## Exercise materials

+++

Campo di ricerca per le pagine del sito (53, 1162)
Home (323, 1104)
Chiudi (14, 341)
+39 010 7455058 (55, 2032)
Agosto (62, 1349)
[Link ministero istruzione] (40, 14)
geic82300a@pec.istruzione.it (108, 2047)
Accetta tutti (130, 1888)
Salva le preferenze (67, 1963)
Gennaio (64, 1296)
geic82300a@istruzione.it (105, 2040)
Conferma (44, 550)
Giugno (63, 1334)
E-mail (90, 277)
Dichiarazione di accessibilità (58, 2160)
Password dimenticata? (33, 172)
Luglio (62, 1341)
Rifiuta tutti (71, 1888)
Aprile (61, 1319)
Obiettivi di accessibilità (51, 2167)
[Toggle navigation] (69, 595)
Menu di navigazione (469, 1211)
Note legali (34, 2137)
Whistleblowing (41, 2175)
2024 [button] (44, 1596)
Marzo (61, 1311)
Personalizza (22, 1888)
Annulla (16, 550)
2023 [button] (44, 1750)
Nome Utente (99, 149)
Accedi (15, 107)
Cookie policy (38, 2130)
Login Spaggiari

+++

## Task prompt
Exactly repeat the lines from the line that contains "Rifiuta tutti (71, 1888)" to the end of the entries, both included, and leave out all other lines.

## Worked solution
Rifiuta tutti (71, 1888)
Aprile (61, 1319)
Obiettivi di accessibilità (51, 2167)
[Toggle navigation] (69, 595)
Menu di navigazione (469, 1211)
Note legali (34, 2137)
Whistleblowing (41, 2175)
2024 [button] (44, 1596)
Marzo (61, 1311)
Personalizza (22, 1888)
Annulla (16, 550)
2023 [button] (44, 1750)
Nome Utente (99, 149)
Accedi (15, 107)
Cookie policy (38, 2130)
Login Spaggiari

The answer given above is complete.